#### The task
Please work out how many lines of this material include "pixels", and answer with that number by itself.

#### Provided data
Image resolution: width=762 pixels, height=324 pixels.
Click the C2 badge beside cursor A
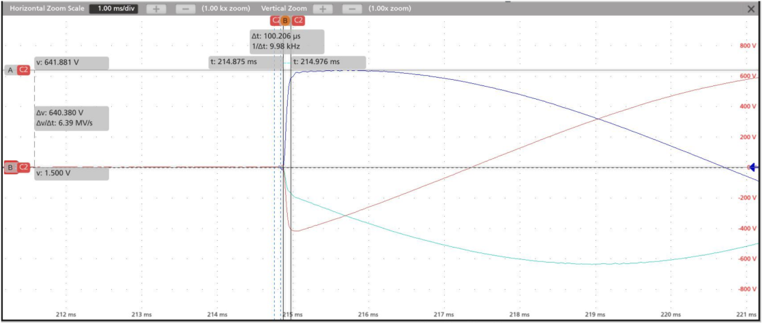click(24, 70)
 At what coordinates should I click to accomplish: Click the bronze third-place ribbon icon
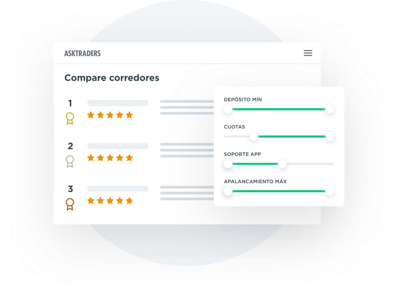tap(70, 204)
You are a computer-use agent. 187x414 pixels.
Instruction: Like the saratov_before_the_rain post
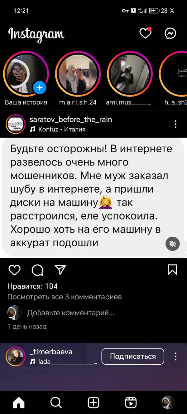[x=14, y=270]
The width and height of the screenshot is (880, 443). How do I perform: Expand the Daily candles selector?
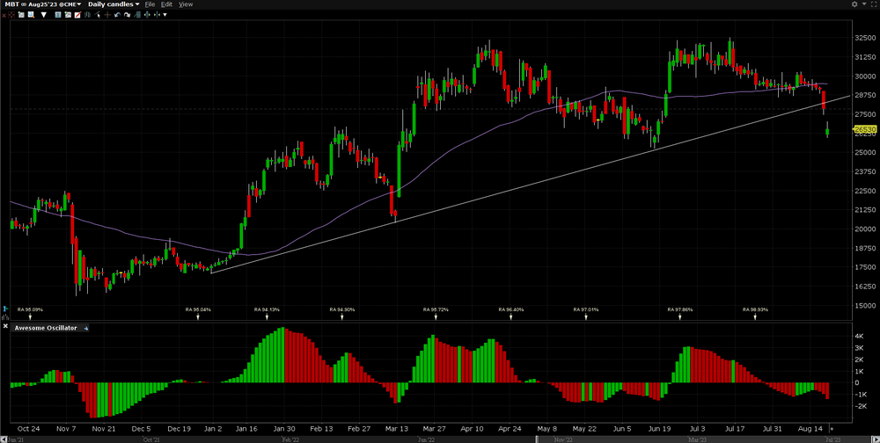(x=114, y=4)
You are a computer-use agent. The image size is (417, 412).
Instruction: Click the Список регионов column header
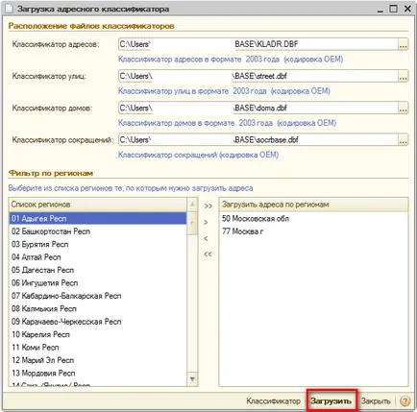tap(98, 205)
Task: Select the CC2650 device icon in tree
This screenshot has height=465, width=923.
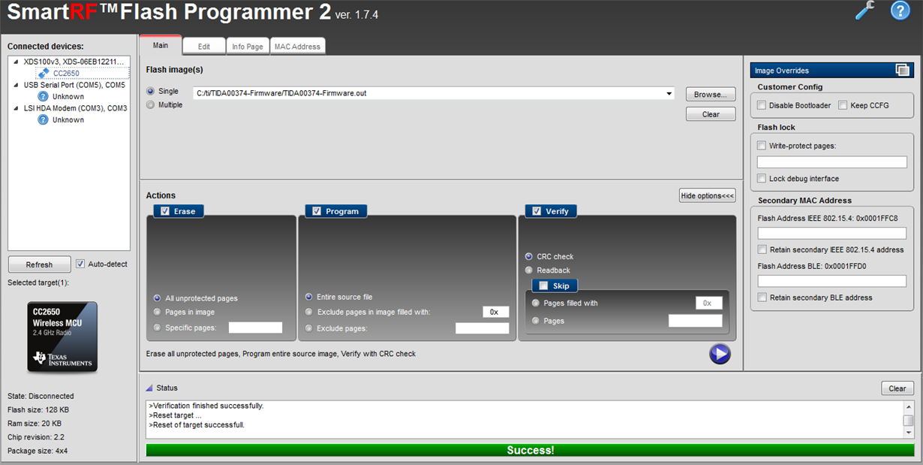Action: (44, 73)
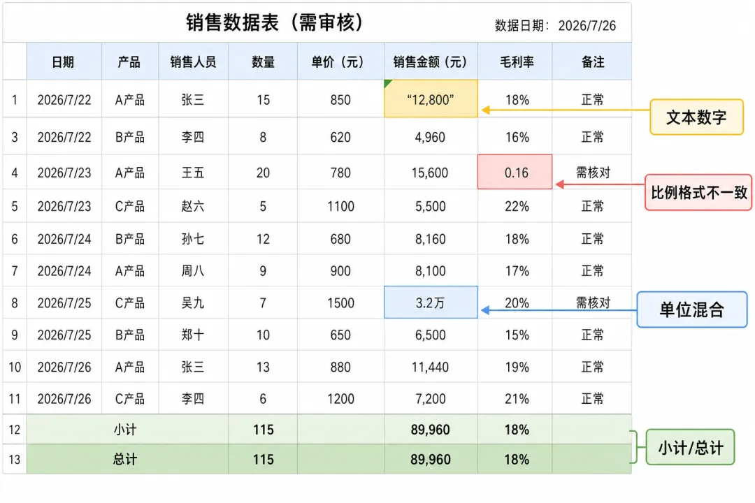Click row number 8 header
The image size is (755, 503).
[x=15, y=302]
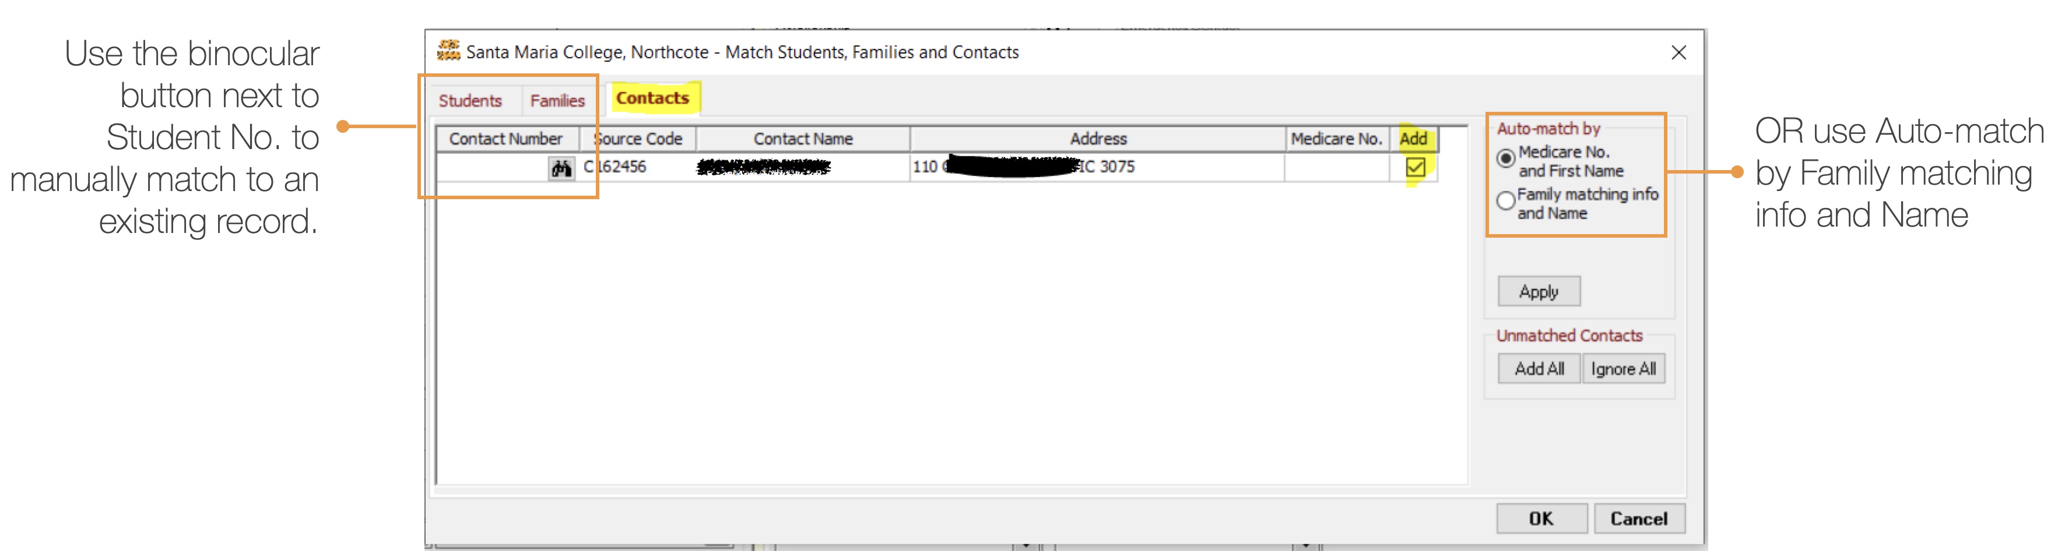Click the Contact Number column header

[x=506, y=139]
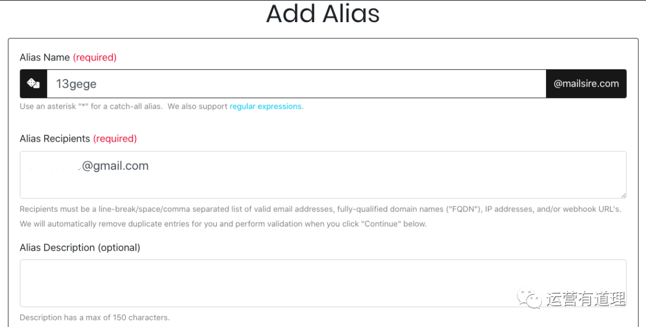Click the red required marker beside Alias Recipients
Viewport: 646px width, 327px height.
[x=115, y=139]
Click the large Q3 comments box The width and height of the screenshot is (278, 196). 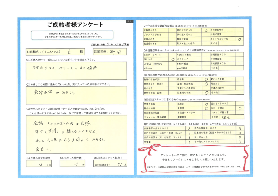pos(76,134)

#### Expected answer
2